Gerhild Steinbuch

Gerhild Steinbuch, 1983 in Mödling (Österreich) geboren, studierte Szenisches Schreiben in Graz. 2003 gewann sie mit ihrem ersten Stück „kopftot“ den Stückewettbewerb der Schaubühne am Lehniner Platz in Berlin. Ihr zweites Stück „Nach dem glücklichen Tag“ wurde am Schauspielhaus Graz uraufgeführt, es folgten Stückaufträge für das Schauspiel Essen („schlafengehn“) und den steirischen herbst („verschwinden oder Die Nacht wird abgeschafft»).

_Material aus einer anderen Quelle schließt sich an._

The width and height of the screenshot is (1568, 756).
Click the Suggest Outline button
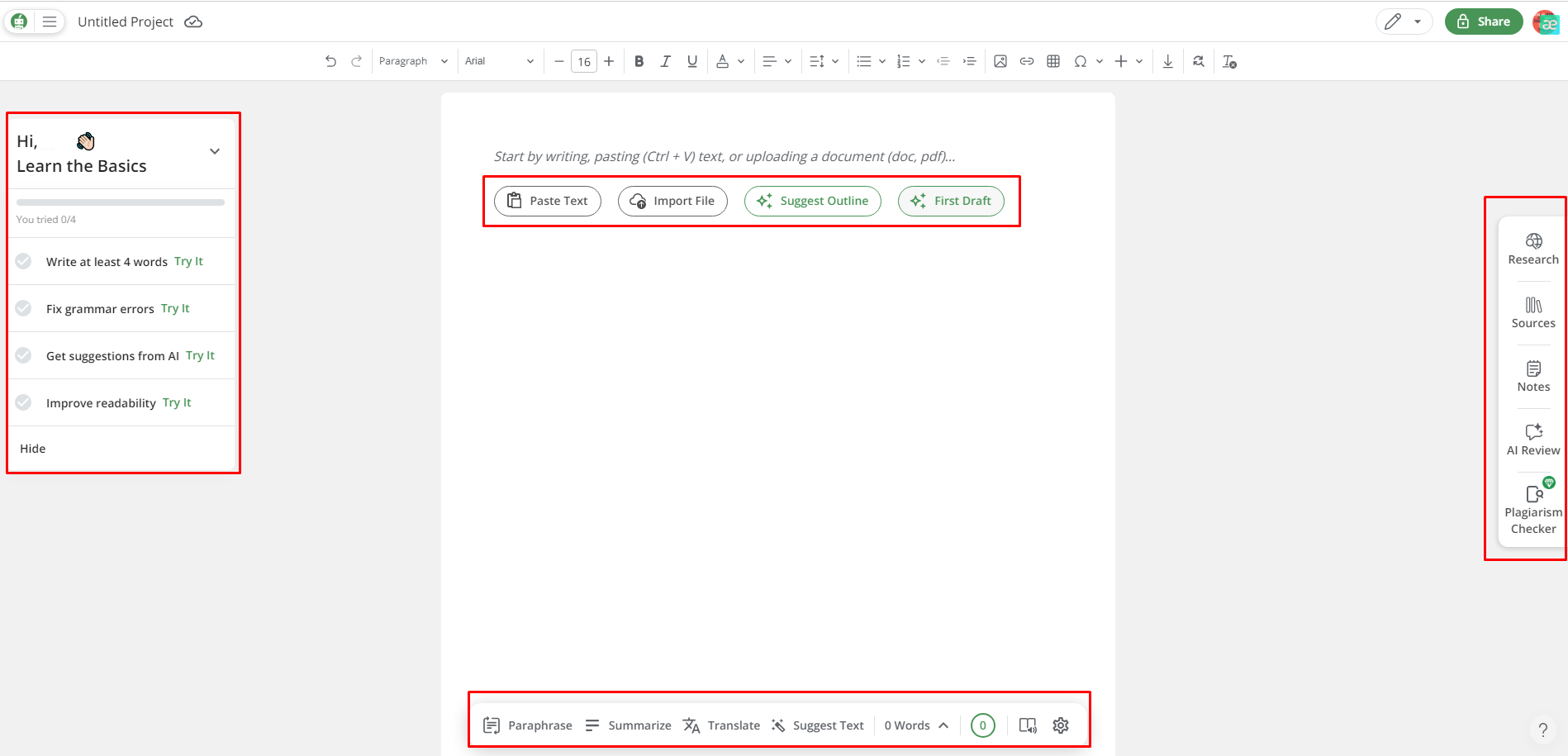pyautogui.click(x=813, y=201)
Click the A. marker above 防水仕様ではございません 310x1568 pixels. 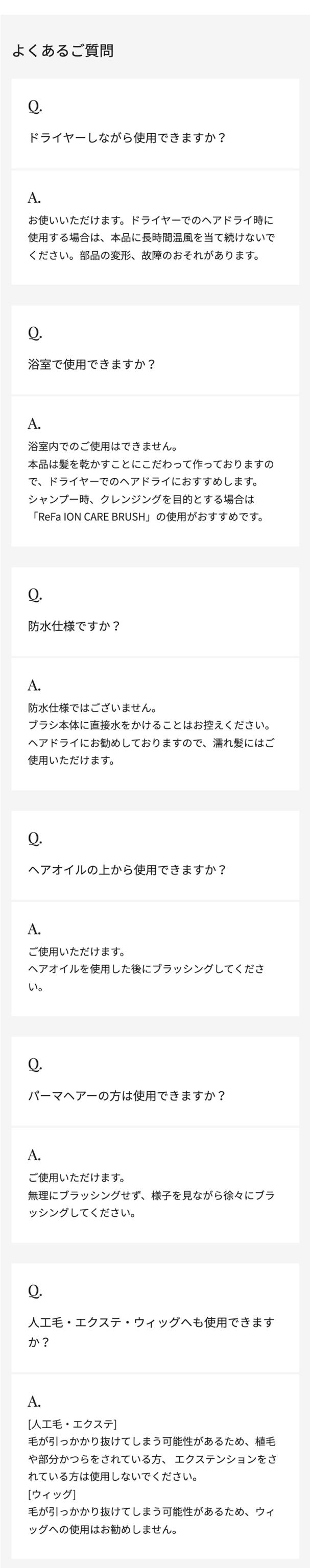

Gerhild Steinbuch erhielt 2005 das Stipendium für Nachwuchsautorinnen der Hermann-Lenz-Stiftung und war im gleichen Jahr für den Ingeborg-Bachmann-Preis nominiert, 2006 erhielt sie das Dramatikerinnenstipendium der Kunstsektion des österreichischen Bundeskanzleramts und den Literaturförderungspreis der Zeitschrift manuskripte. Im Februar 2008 wurde sie für ihr Stück „Menschen in Kindergrößen“, das im Auftrag des Staatstheaters Mainz entstand, mit dem Autorenpreis der 4. Deutsch-Französischen Autorentage ausgezeichnet. In der Saison 2008/2009 ist Gerhild Steinbuch Hausautorin des Schauspielhaus Wien. Gerhild Steinbuch lebt in Wien.